Spotlight on speech synthesis – interview with Alex Perez

January 11, 2023
Yota Georgakopoulou

Speech synthesis has been in the limelight for the past couple of years, with many voice AI startups making their appearance in the market and use cases of the technology even making it to blockbuster releases. Fans marveled at young Luke Skywalker’s voice in Disney’s The Mandalorian or Val Kilmer’s voice in Paramount’s Top Gun: Maverick, both of which were recreated from earlier recordings. Although the technology has been around for over half a century, it has only been recent advancements in machine learning and deep neural networks that have allowed for the generation of lifelike synthetic speech at such high levels of accuracy, completely transforming the field and expanding the applications of the software. We discuss the current state of the technology with Dr. Alex Perez, lead scientist for speech synthesis at AppTek.


Q: Tell us a bit about yourself – where did you grow up, what did you study?
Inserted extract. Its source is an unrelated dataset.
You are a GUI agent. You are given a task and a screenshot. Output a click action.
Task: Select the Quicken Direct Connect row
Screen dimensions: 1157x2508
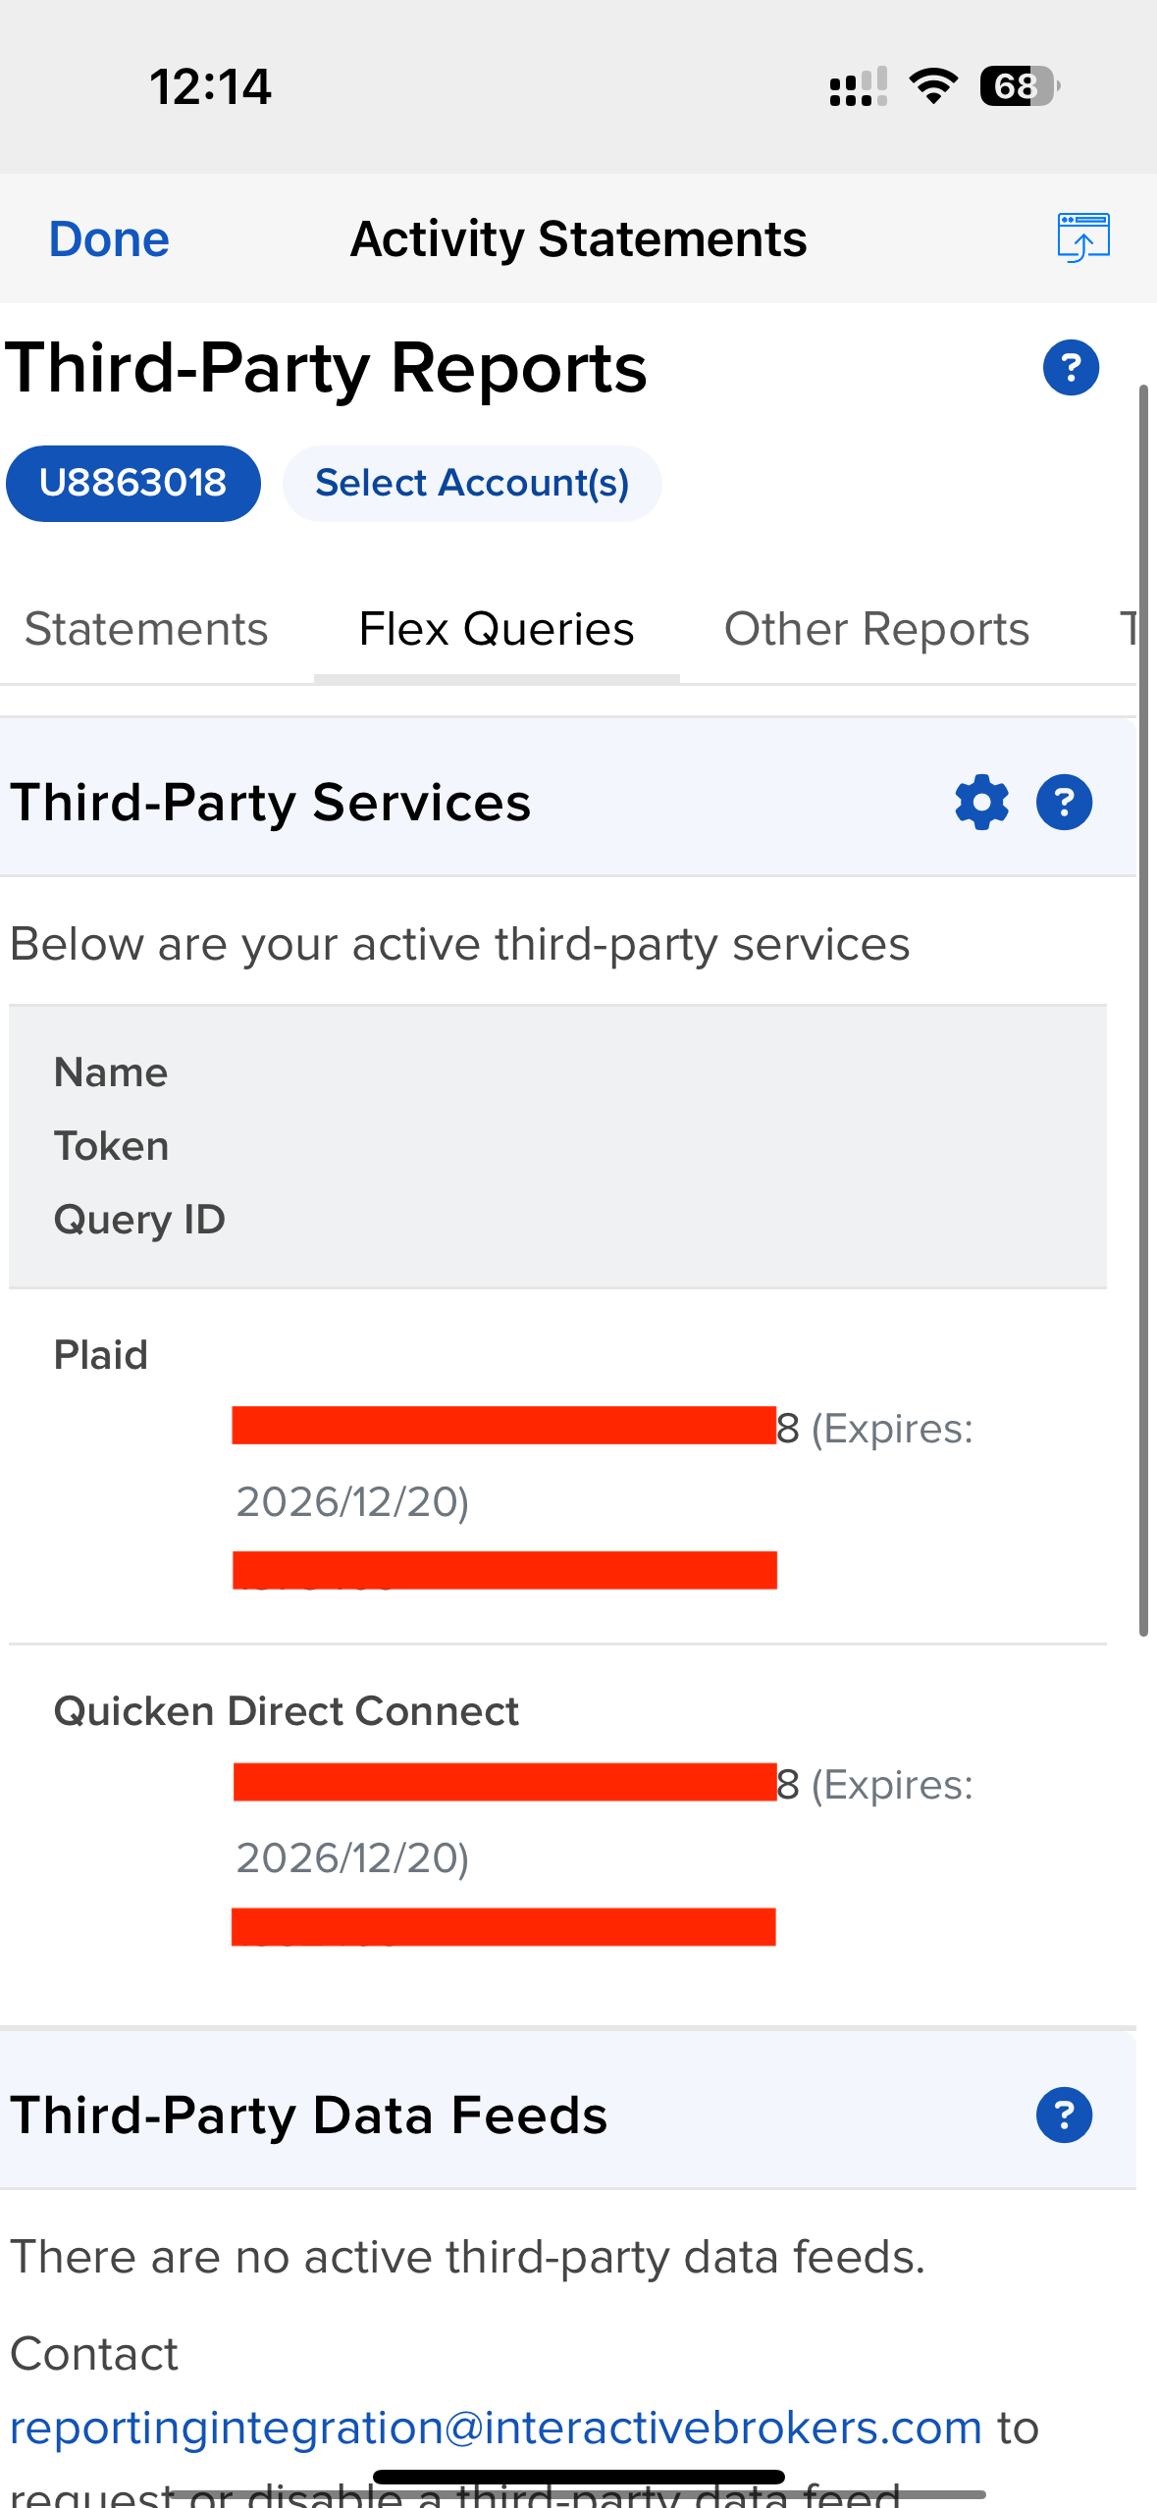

A: I was born 36 years ago in València, Spain, where I still live. València is the third biggest city in Spain, with a warm and sunny climate for most of the year, all kinds of commodities and an extensive cultural offer, and not as crowded as bigger cities like Madrid or Barcelona, so I was never tempted to move.

Dr. Alex Perez

I discovered my passion in technology and computers at a very young age, given that personal computers were not so common back then. Like most boys, I was a keen video game player, but more than that, I found computers fascinating and I wanted to learn more about them. At the age of 13 I started learning BASIC programming and web design on my brand-new Intel Pentium 200MHz shipped with Windows 95. I quickly became the computer kid in the neighborhood who you would call to fix your computer, so studying anything other than computer science was never a question for me.

I ended up studying at the Universitat Politècnica de València and specialized in Machine Learning and AI in my senior year. It was very exciting for me to see how machines learned from data, so I decided to pursue this further. I started by working on the application of automatic speech recognition (ASR) and machine translation (MT) in online learning and education via automatic subtitling, and I spent a few years working on these technologies before moving on to neural text-to-speech (TTS) for my PhD thesis in the context of speech-to-speech translation.

Q: Why did you switch to speech synthesis for your PhD?

I was always intrigued by speech synthesis so when such a position became available in our research group, I went for it. At the time it was not very common to work in text-to-speech, but to me it was more satisfying and impressive to make a computer speak and sound like a human than to make it transcribe dialogue.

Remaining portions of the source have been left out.